## Task item
With the pictures omitted, output word for word the lines from the one containing "Select the Razor tool in the tools panel" through the end of the records.

## Extracted data
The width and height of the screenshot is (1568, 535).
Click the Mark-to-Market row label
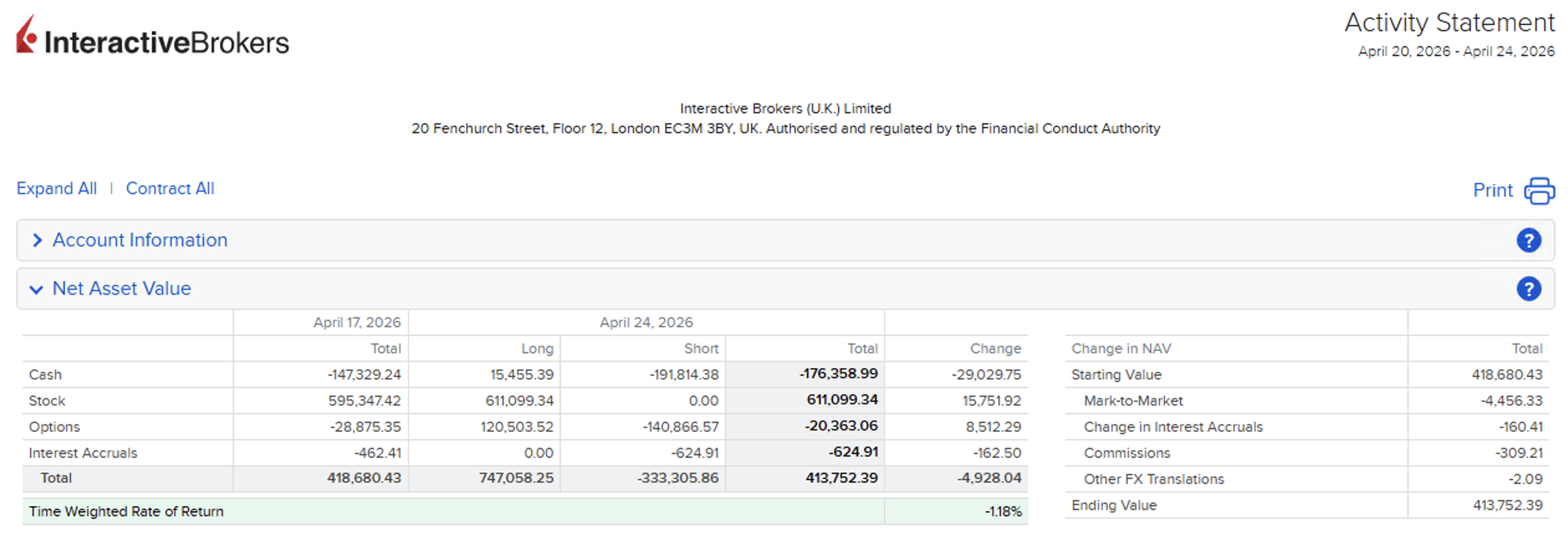pos(1133,401)

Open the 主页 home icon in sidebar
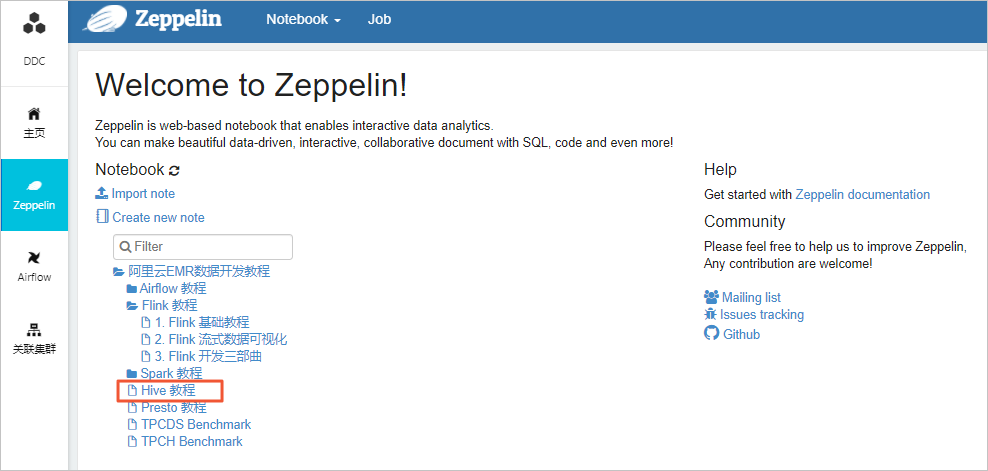coord(34,113)
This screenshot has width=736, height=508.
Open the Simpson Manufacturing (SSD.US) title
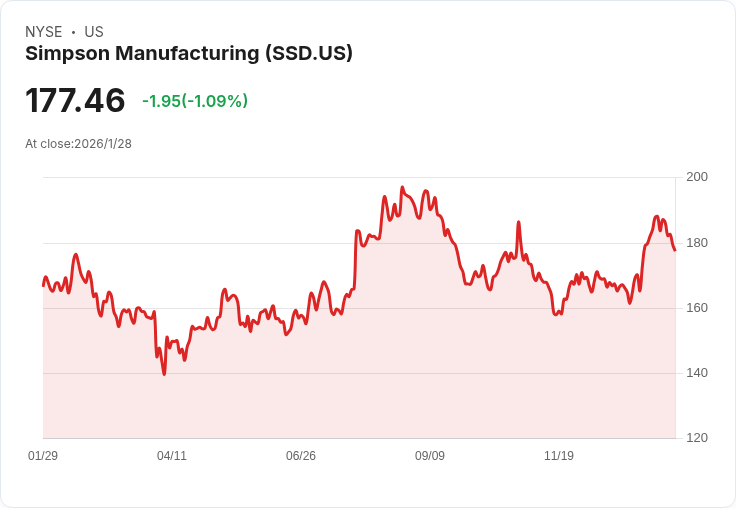(x=189, y=54)
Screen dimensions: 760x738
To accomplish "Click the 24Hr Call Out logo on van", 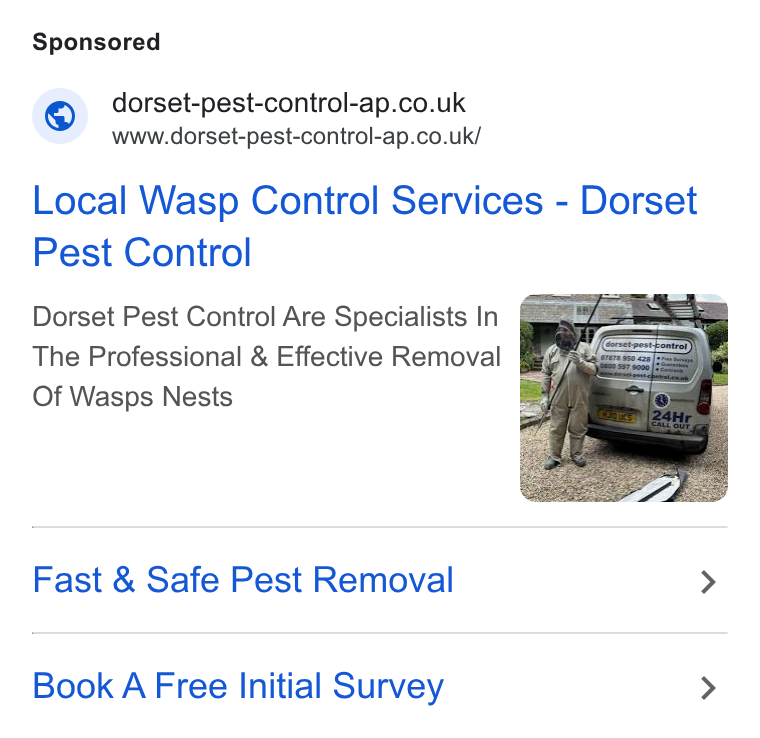I will 671,419.
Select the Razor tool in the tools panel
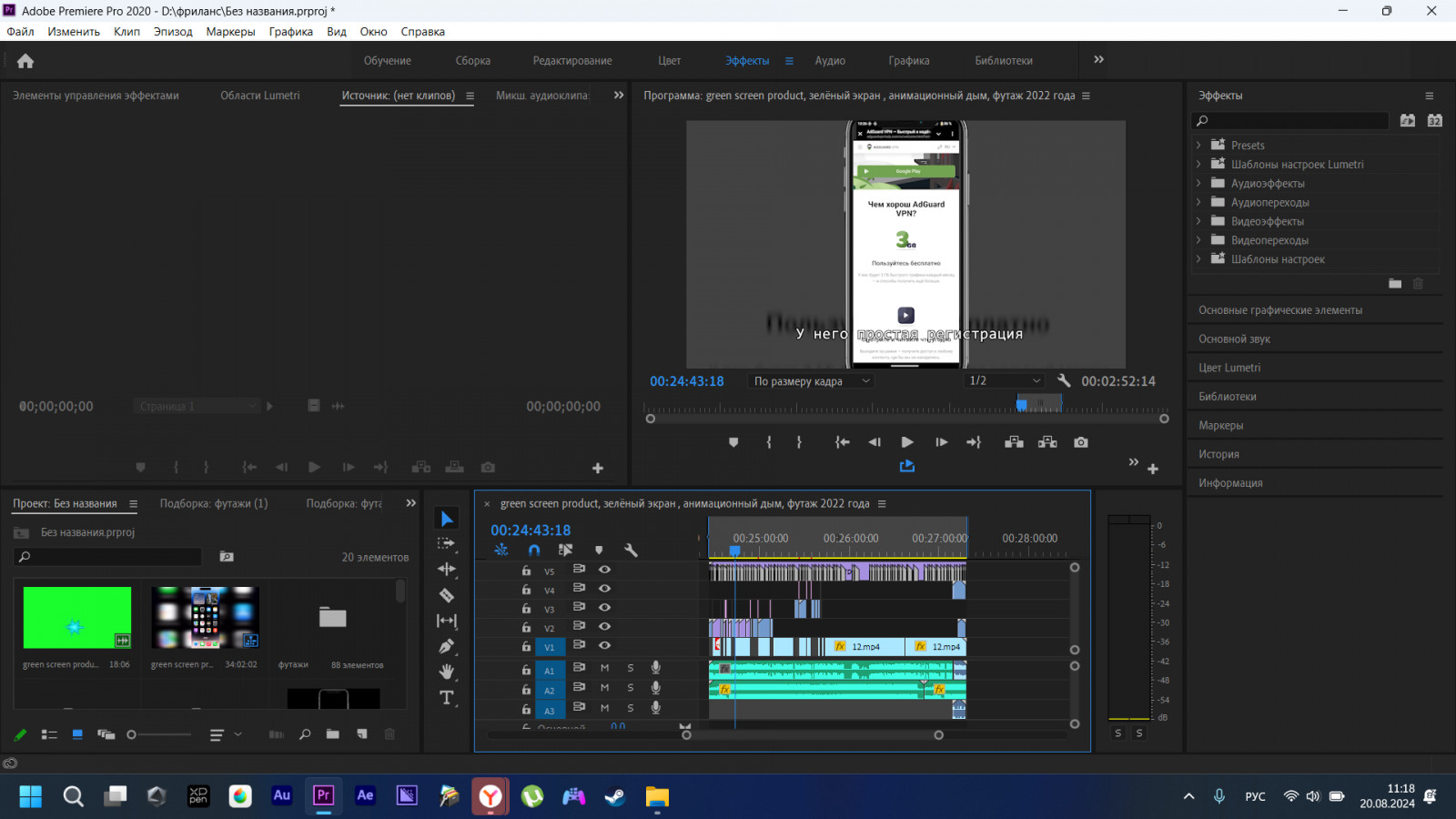 pos(446,595)
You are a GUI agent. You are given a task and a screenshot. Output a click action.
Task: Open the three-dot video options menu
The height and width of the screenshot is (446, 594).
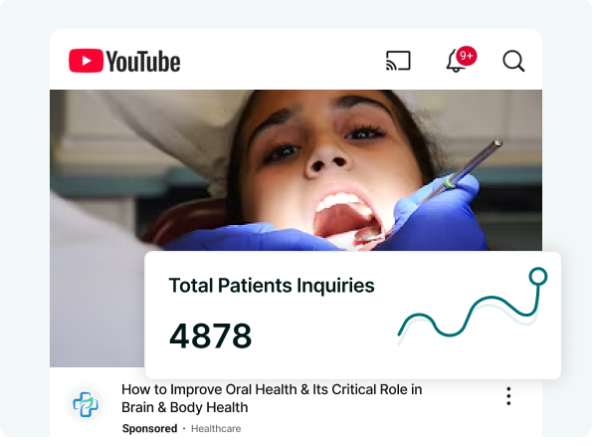coord(508,396)
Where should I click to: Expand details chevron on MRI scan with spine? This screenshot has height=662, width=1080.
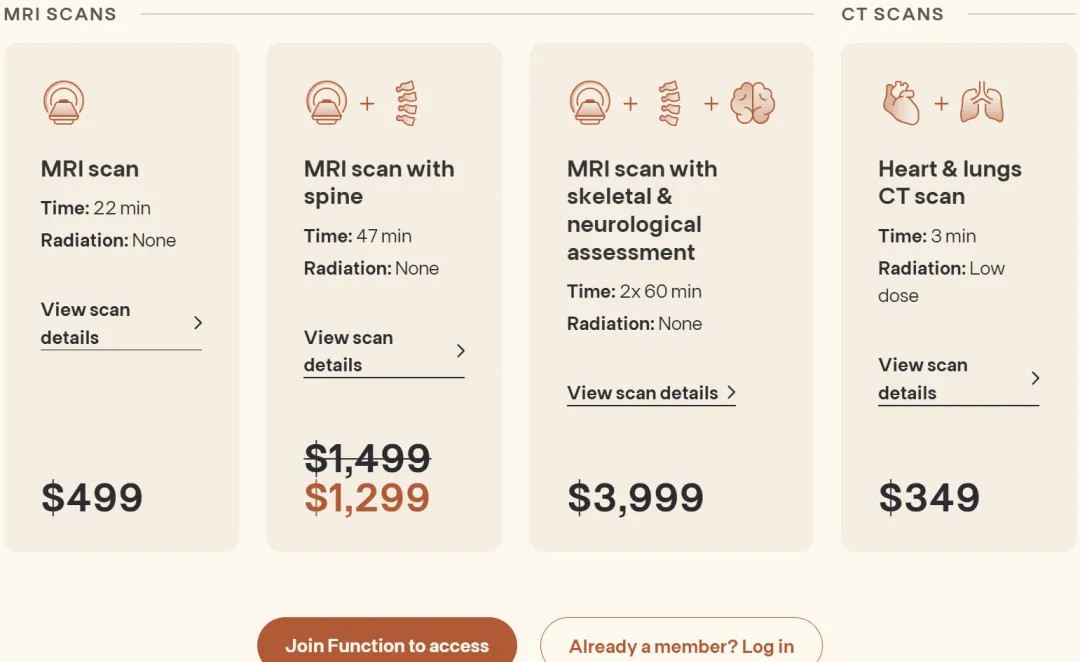coord(461,351)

## Task answer
Select the Razor tool in the tools panel
 pos(446,595)
You are a GUI agent. You are given a task and a screenshot. Output a click action.
Task: Open the three-dot video options menu
The height and width of the screenshot is (446, 594).
coord(508,396)
Where should I click to: Expand details chevron on MRI scan with spine? This screenshot has height=662, width=1080.
coord(461,351)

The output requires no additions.